Micron Technology (MU) surged more than 15% on June 24 after reporting blowout Q3 results, hitting a record high of $1,255. The stock then gave back some of those gains, closing down 6.7% on Friday on volume of 86.4 million — nearly double its three-month average.
Micron Technology, Inc., MU
Q3 EPS came in at $25.11, beating the consensus estimate of $20.98 by $4.13. Revenue hit $41.46 billion against analyst expectations of $35.91 billion. That’s a 345.8% increase compared to the same quarter last year.
Micron also set Q4 2026 guidance at $30.00–$32.00 EPS, above what Wall Street had expected.
Despite the pullback, Mizuho TMT specialist Jordan Klein is urging investors to hold steady. Mizuho raised its price target from $1,150 to $1,375, implying around 13% upside from the prior close.

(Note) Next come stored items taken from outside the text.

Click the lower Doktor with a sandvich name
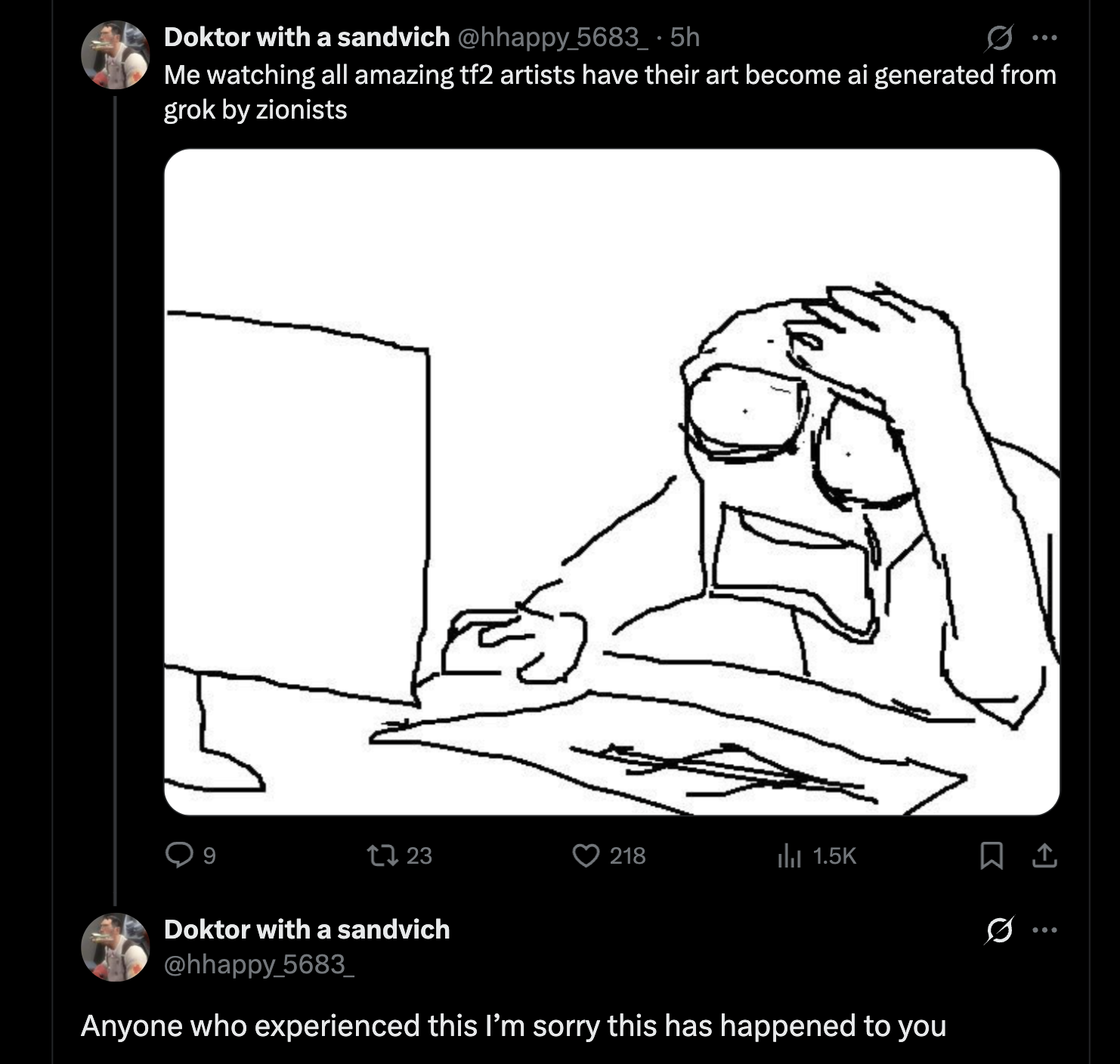 (307, 929)
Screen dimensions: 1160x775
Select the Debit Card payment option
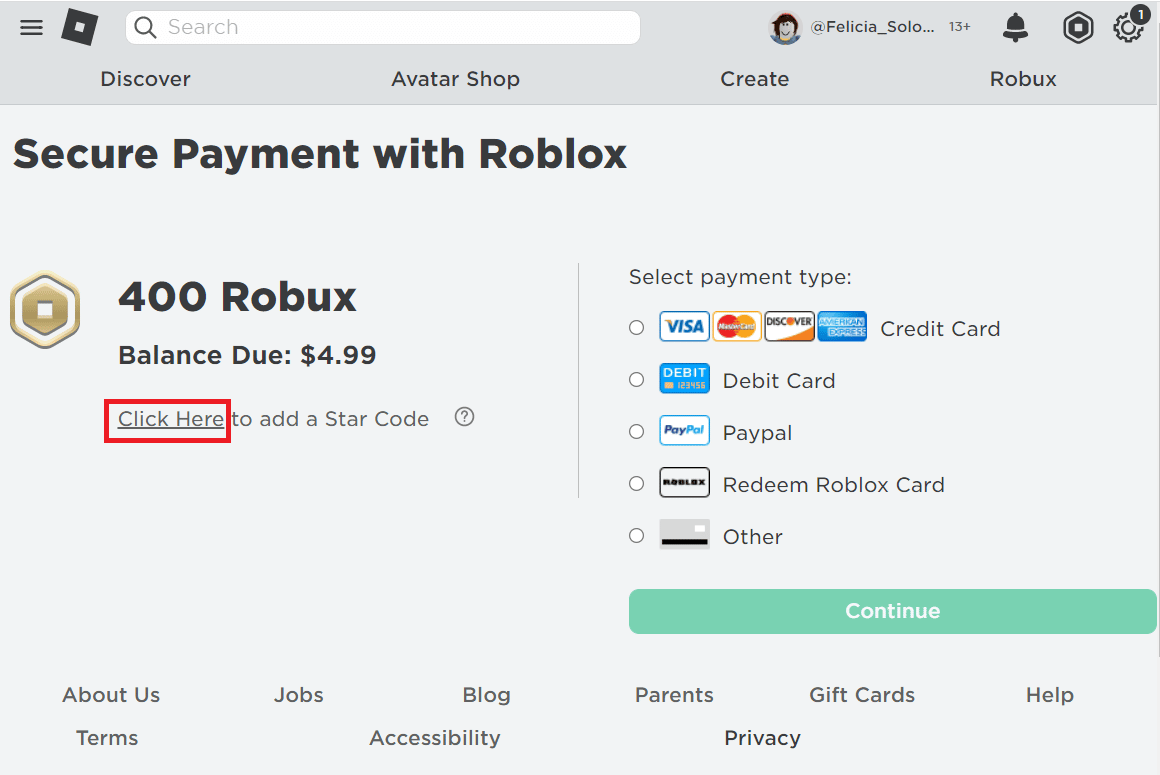[x=636, y=379]
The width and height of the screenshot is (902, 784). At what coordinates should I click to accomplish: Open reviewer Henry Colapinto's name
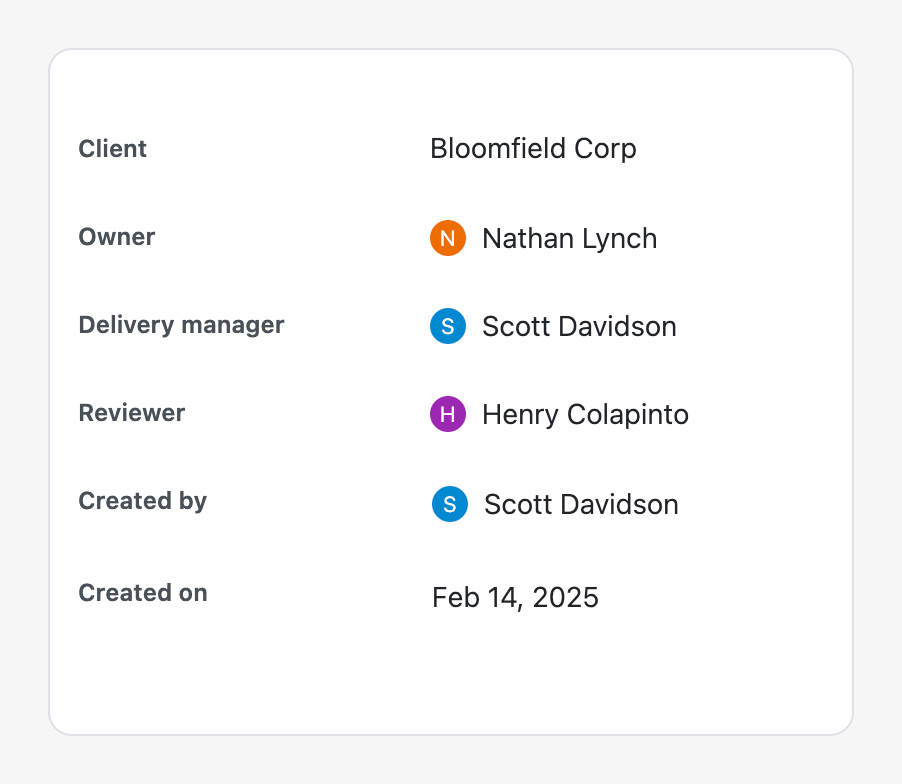point(585,415)
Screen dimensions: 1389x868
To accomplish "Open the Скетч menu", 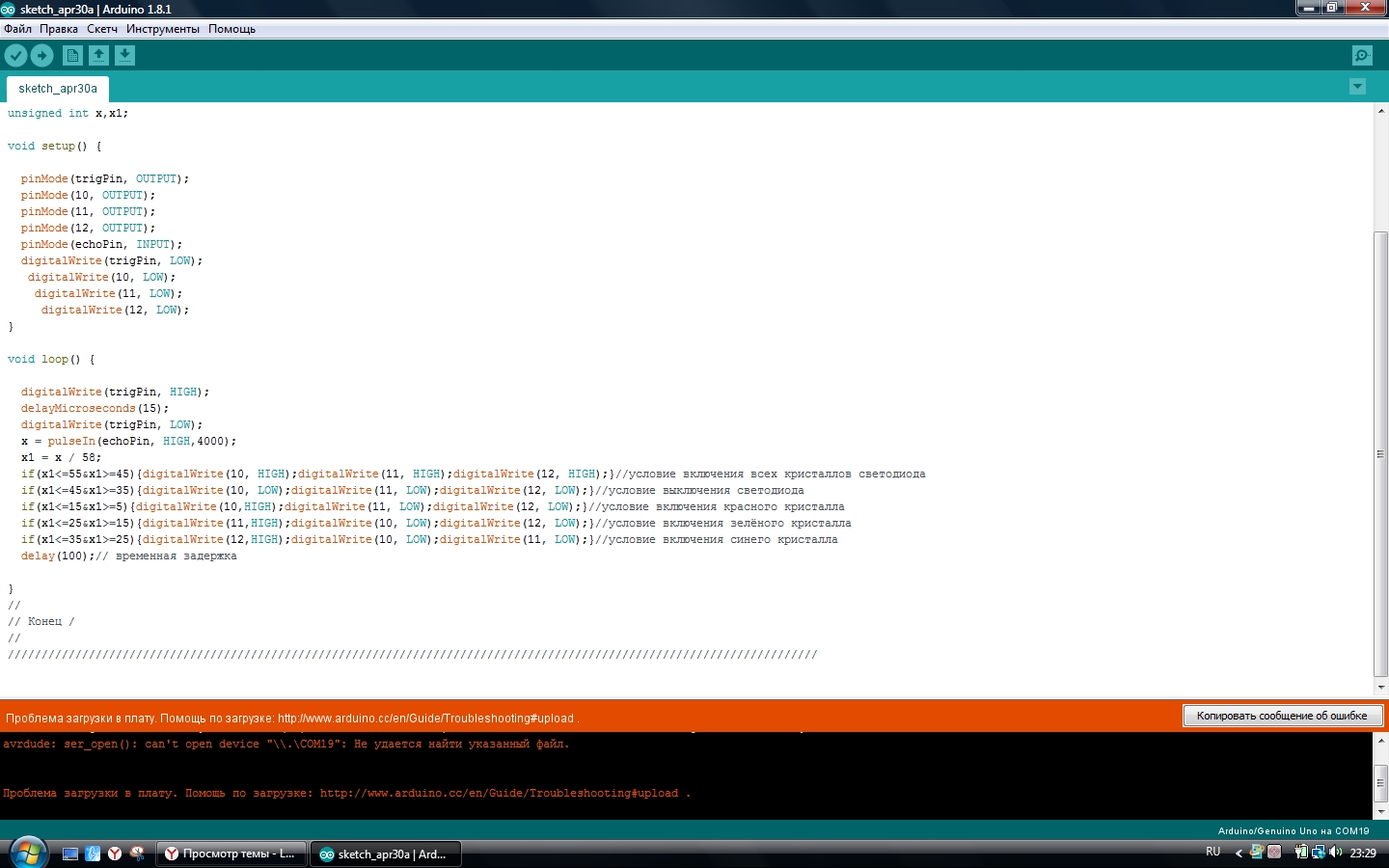I will (102, 29).
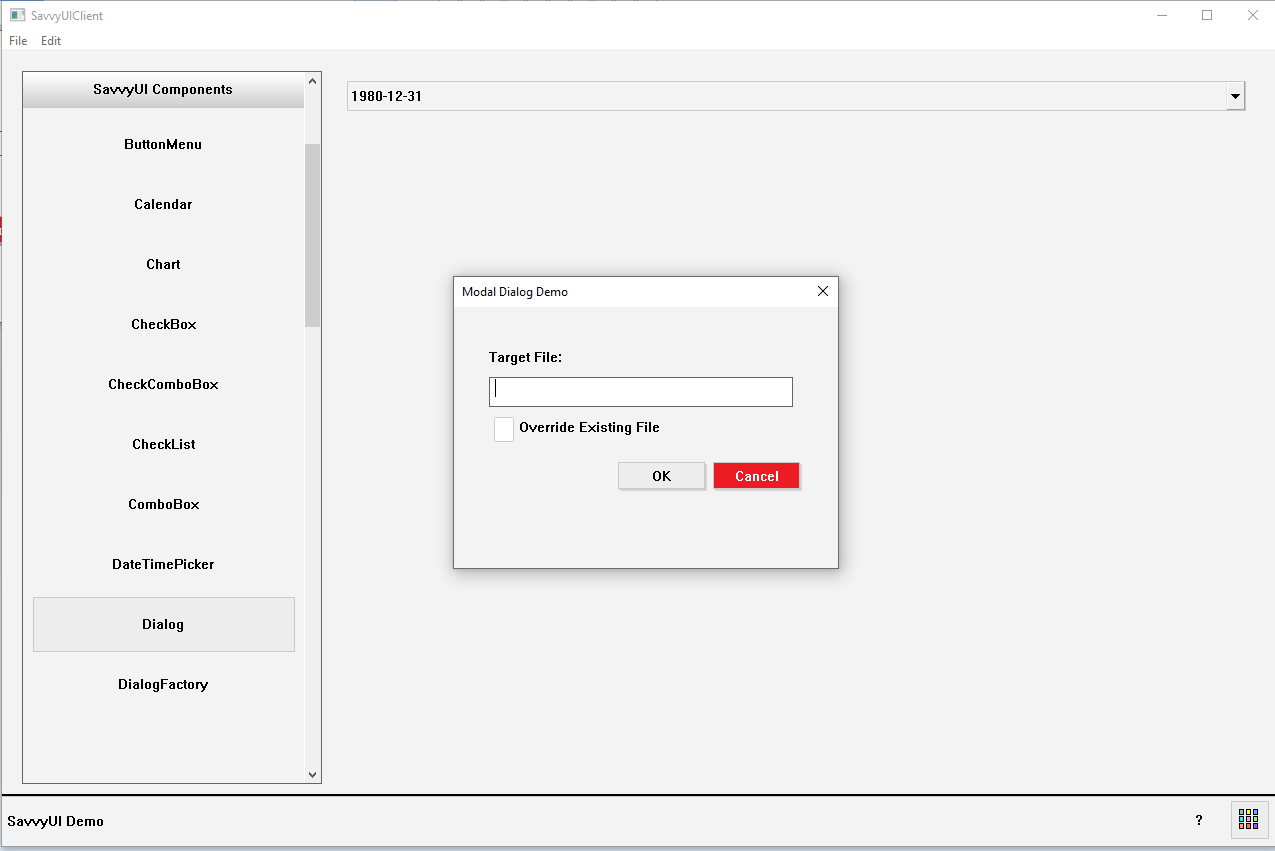This screenshot has width=1275, height=851.
Task: Open the 1980-12-31 date dropdown arrow
Action: pyautogui.click(x=1235, y=97)
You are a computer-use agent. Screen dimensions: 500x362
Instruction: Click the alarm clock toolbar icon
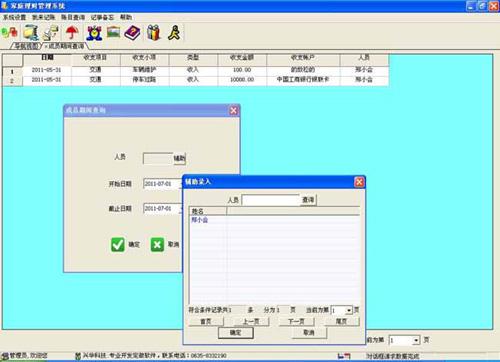tap(94, 33)
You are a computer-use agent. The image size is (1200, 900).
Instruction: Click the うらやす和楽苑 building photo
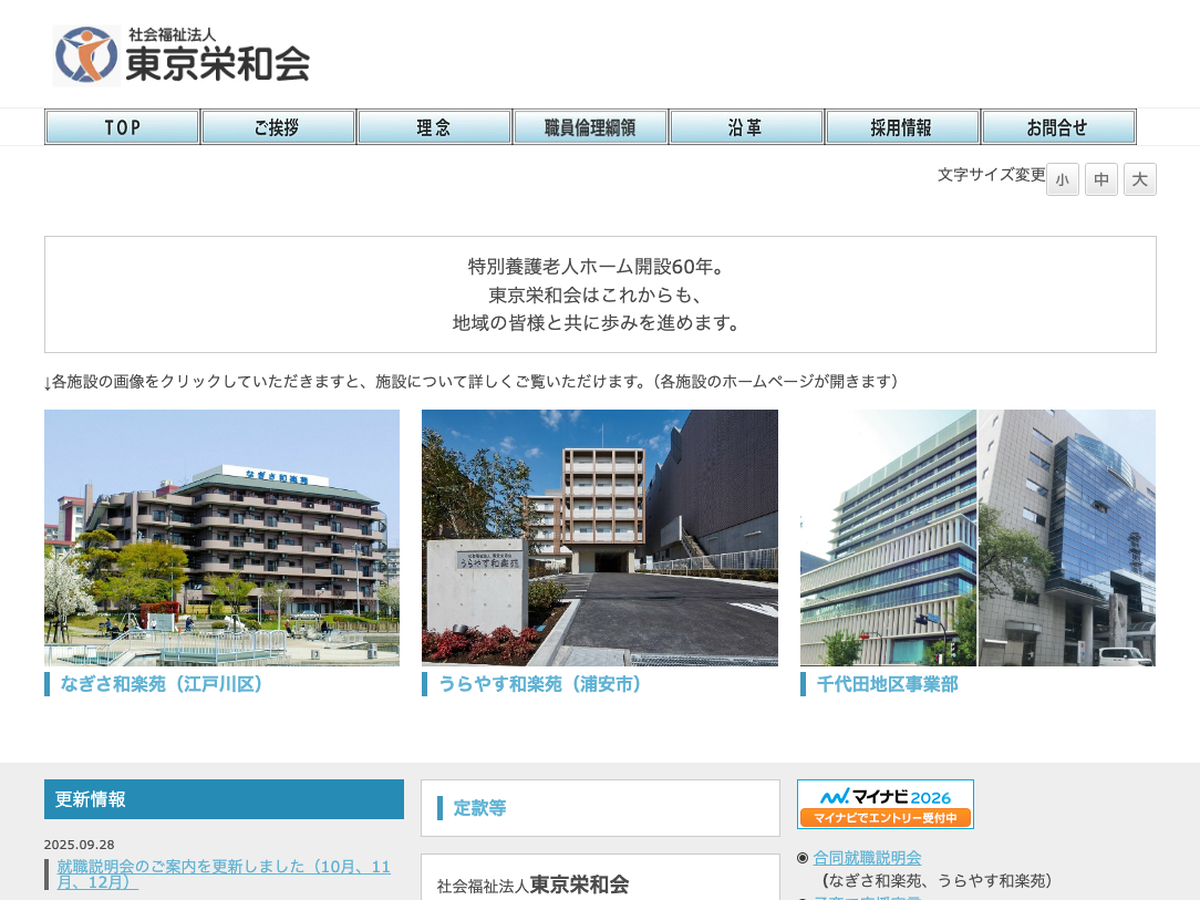click(599, 537)
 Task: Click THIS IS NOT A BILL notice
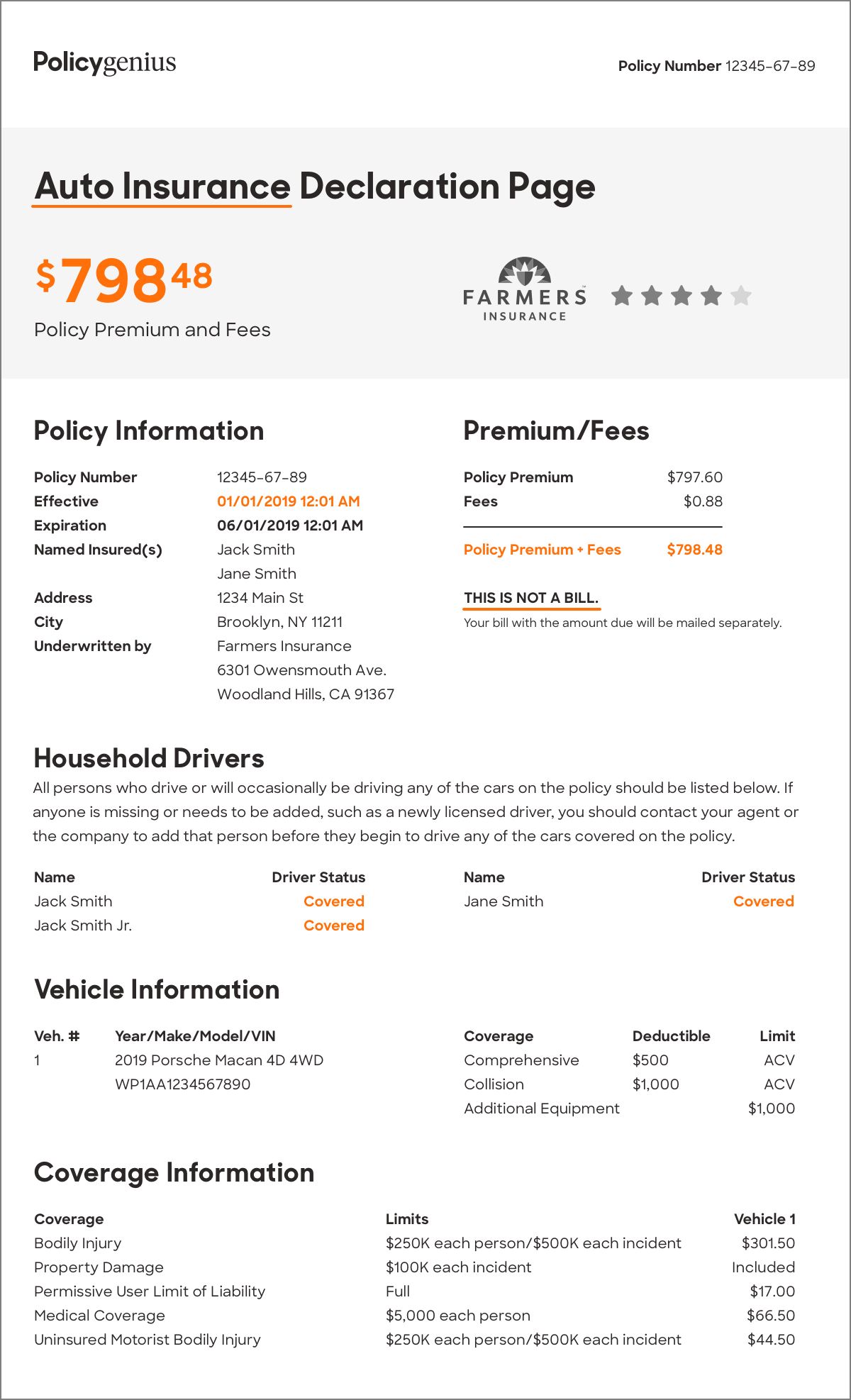(531, 598)
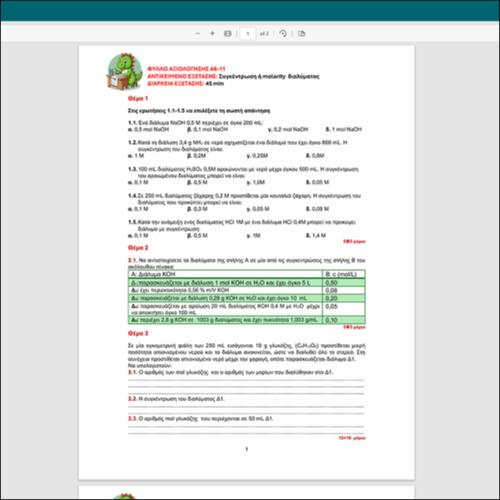
Task: Zoom out with the minus button
Action: pos(198,33)
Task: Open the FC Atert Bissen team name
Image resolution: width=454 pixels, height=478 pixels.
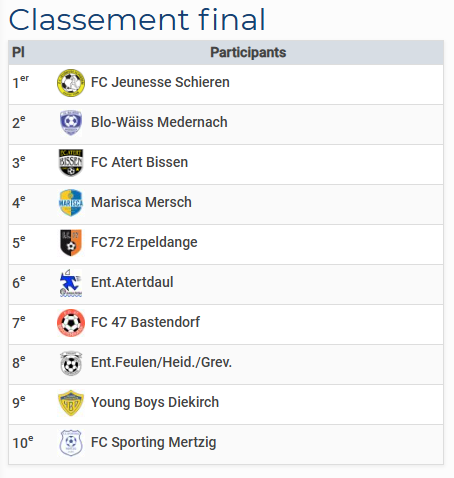Action: tap(139, 162)
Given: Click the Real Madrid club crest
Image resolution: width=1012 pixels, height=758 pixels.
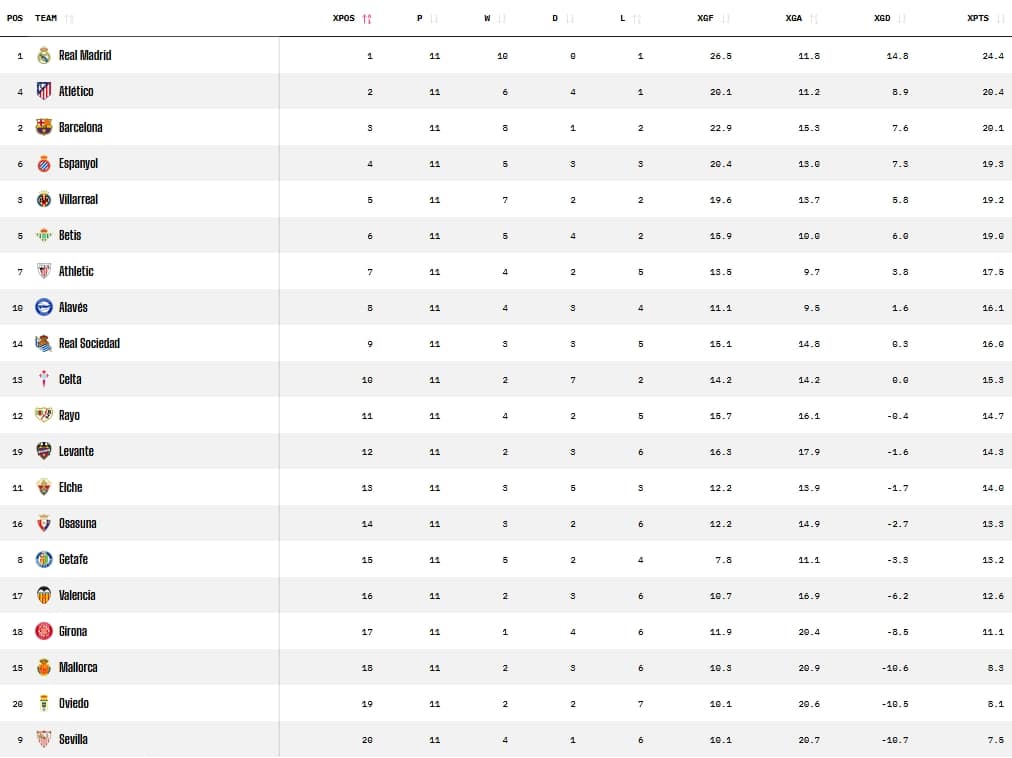Looking at the screenshot, I should point(43,55).
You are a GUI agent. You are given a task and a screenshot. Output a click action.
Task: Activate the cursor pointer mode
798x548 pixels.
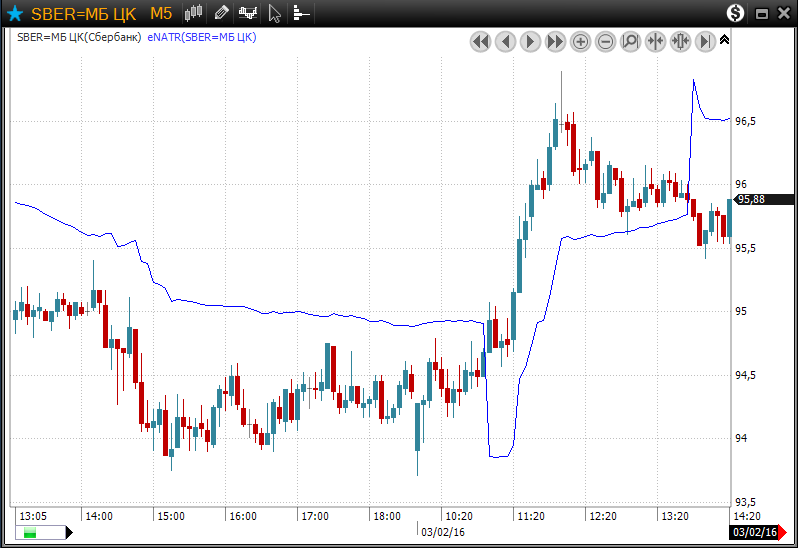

Several other firms followed with upgrades. Susquehanna lifted its target to $2,000, Needham raised to $1,650, Deutsche Bank moved to $1,550, Wedbush went to $1,400, and Wolfe set a target of $1,500. Out of 39 analysts covering the stock, 31 have a Buy rating and five have a Strong Buy.
Klein flagged two headlines that bears are leaning on this week. The first is a report that Apple is seeking U.S. government approval to source DRAM from Chinese chipmaker CXMT, which sits on the Commerce Department’s Entity List.
Klein’s take: this is a symptom of industry-wide scarcity, not a Micron-specific problem. Micron has already shifted its production mix toward hyperscaler HBM and LPDDR DRAM deals, as well as automotive and industrial customers. Any Apple fallout would land harder on Samsung and SK Hynix.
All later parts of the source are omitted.